[Task brief]:
Return word for word the part of the Salt Lake Temple text below that begins at the words "Skilled workers used" and stops after "than 170 rooms.".
━━━ Text segment
The days are long gone since the temple stood out among buildings in downtown Salt Lake City. Yet, over the years, it continues to attract millions to its grounds and gardens known as Temple Square — home of the world-renowned Tabernacle Choir and Orchestra.

Temple’s history

According to church history, “Within days of the arrival of the first company of Latter-day Saint pioneers in July 1847, their leader, Brigham Young, waved his hand over a spot of hard, dry ground. He announced that at that precise location they would build a temple, their most sacred place of worship.”

Church leaders designated the 10-acre plot of ground as Temple Square, instructing surveyors to lay out the city on a grid pattern that would be square with the compass and place the temple literally at the heart of the city. They named streets according to their distance and direction from Temple Square — 600 South is six blocks south of Temple Square, 300 West is three blocks to the west.

“More than just a matter of functional design or conceptual convenience, the temple was central to the faith of the pioneers who settled the Salt Lake Valley. Unlike Latter-day Saint meetinghouses, where anyone may attend Sunday services and other meetings, temples are open only to faithful Church members for the performance of their highest, most sacred rites,” according to church information.

“Building the temple was a long and laborious process. With the painful experience of Nauvoo still fresh in their minds, Church leaders determined that the Salt Lake Temple would be almost fortress-like in its design and construction. They discovered a deposit of granite 20 miles southeast of Temple Square in Little Cottonwood Canyon–now the home of the Alta and Snowbird ski resorts,” church history states.

Workers painstakingly chiseled out of the canyon walls huge granite blocks that weighed from 2,500 to 5,600 pounds each and carefully transported them to Temple Square, first by ox-drawn wagon and later by railroad. There, expert stone cutters carved the blocks to fit perfectly into place.

Skilled workers used craftsmanship and artistry on temple interiors, where they applied their best expertise to draperies, furnishings, tapestries and floors in the building’s more than 170 rooms.

What is quite remarkable is it took 40 years to complete the temple.

It was finally finished and dedicated in 1893. There were 31 dedicatory sessions held between April 6-24 that year. While Brigham Young watched its construction, he did not live to see its completion.
━━━━━━
━━━ Supplied material
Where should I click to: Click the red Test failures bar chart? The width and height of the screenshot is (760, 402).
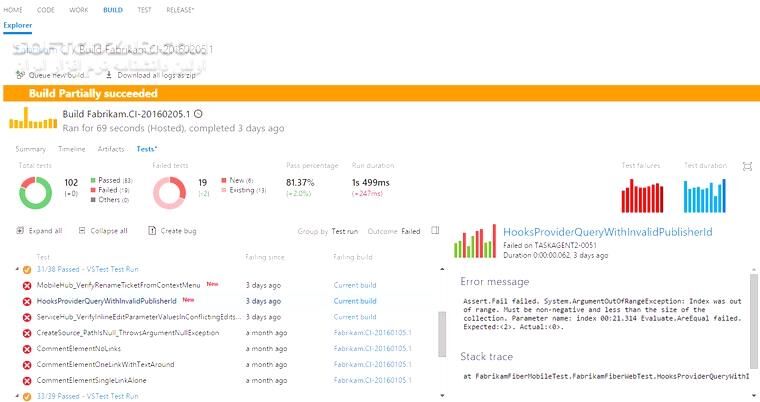pos(643,196)
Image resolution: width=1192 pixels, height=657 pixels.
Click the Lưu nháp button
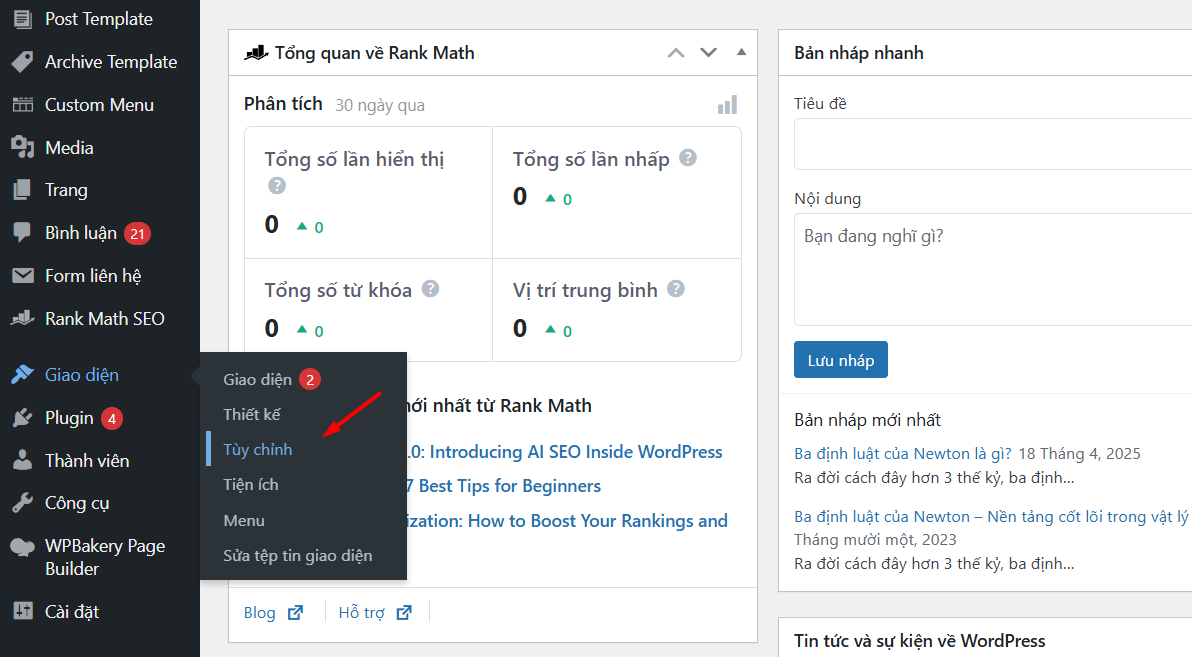click(x=840, y=359)
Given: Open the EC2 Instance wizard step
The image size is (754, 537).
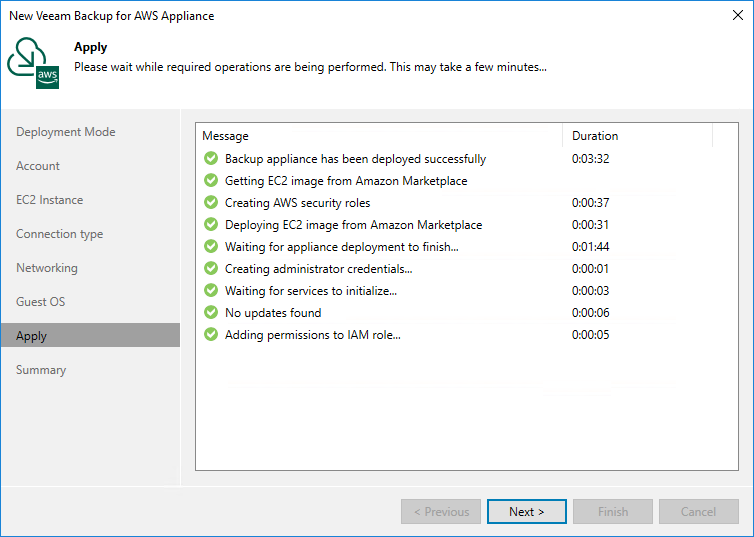Looking at the screenshot, I should point(50,200).
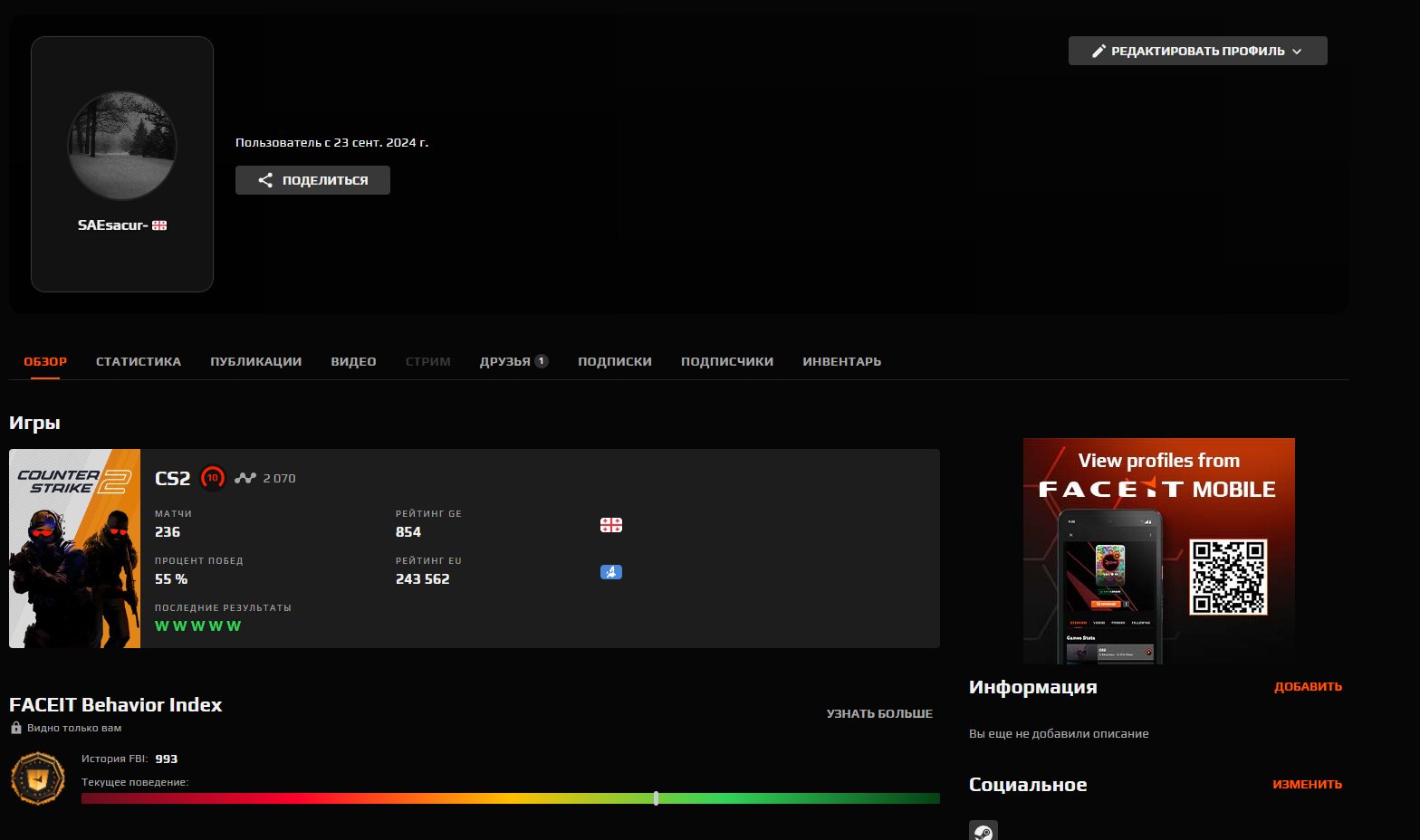1420x840 pixels.
Task: Switch to the Статистика tab
Action: [139, 361]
━━━━━━
[Task response]:
Skilled workers used craftsmanship and artistry on temple interiors, where they applied their best expertise to draperies, furnishings, tapestries and floors in the building’s more than 170 rooms.